WHAT YOU WILL DO: With the pictures removed, reproduce exactly the lines from the one that contains "You are a computer-use" through the last line of the entries below.

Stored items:
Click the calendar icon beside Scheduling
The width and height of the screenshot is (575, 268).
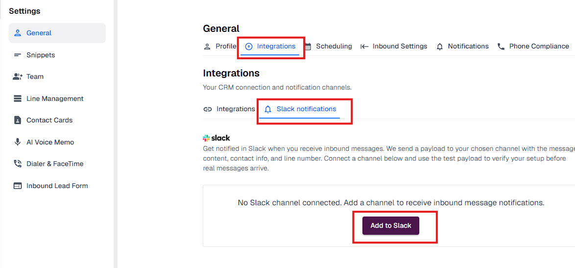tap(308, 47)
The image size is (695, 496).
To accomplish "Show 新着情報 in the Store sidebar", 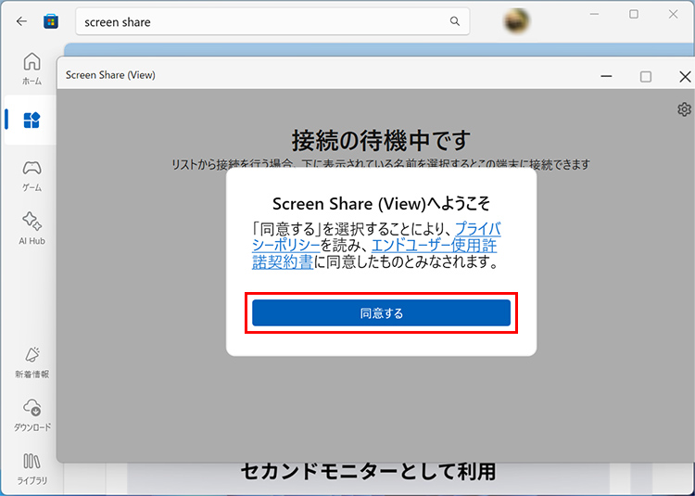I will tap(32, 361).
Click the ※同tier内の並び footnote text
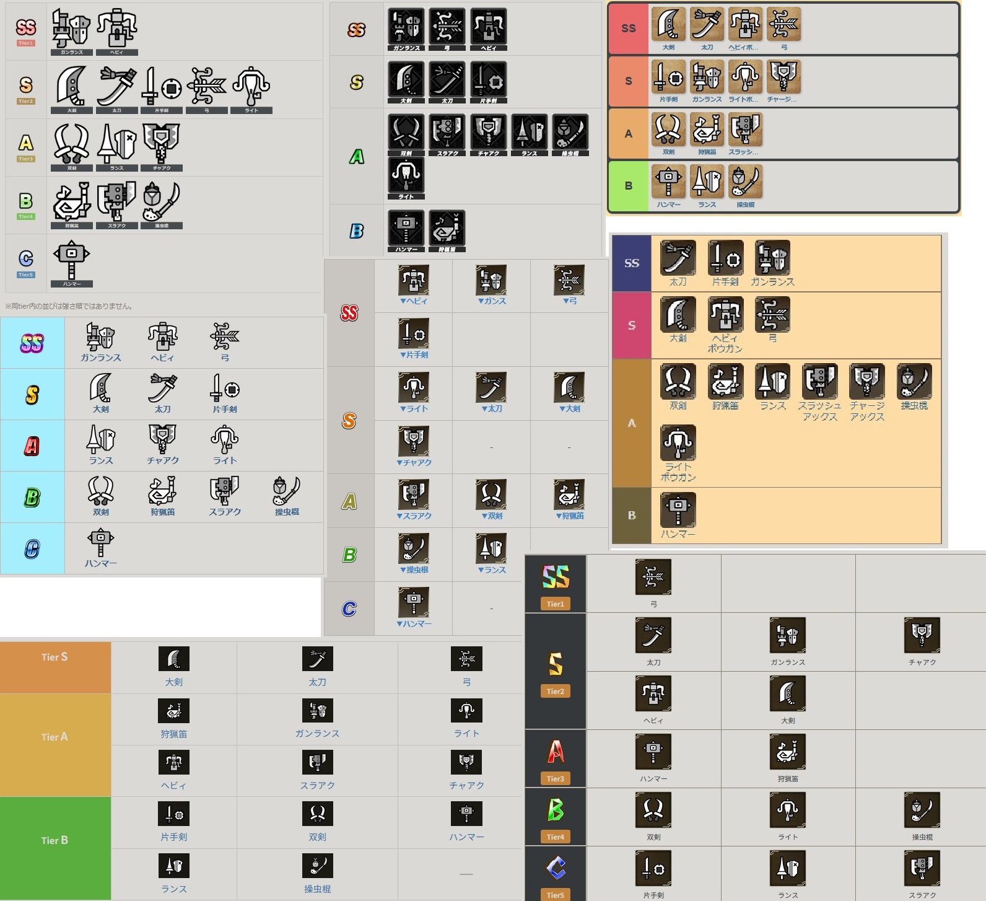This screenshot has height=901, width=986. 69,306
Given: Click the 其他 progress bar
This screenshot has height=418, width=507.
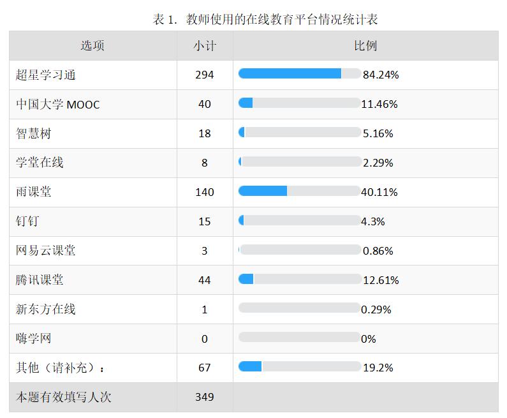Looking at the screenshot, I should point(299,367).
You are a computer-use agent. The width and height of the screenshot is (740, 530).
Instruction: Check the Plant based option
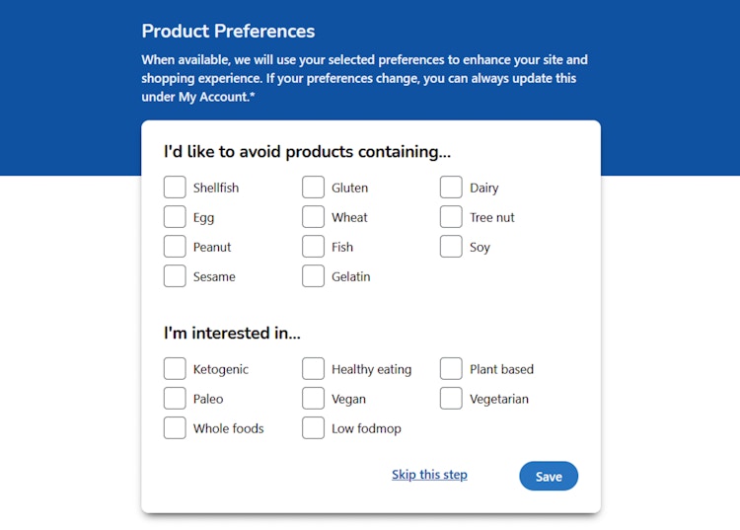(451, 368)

TASK SOLUTION:
You are a computer-use agent. The width and height of the screenshot is (740, 530).
Instruction: Check the Plant based option
(451, 368)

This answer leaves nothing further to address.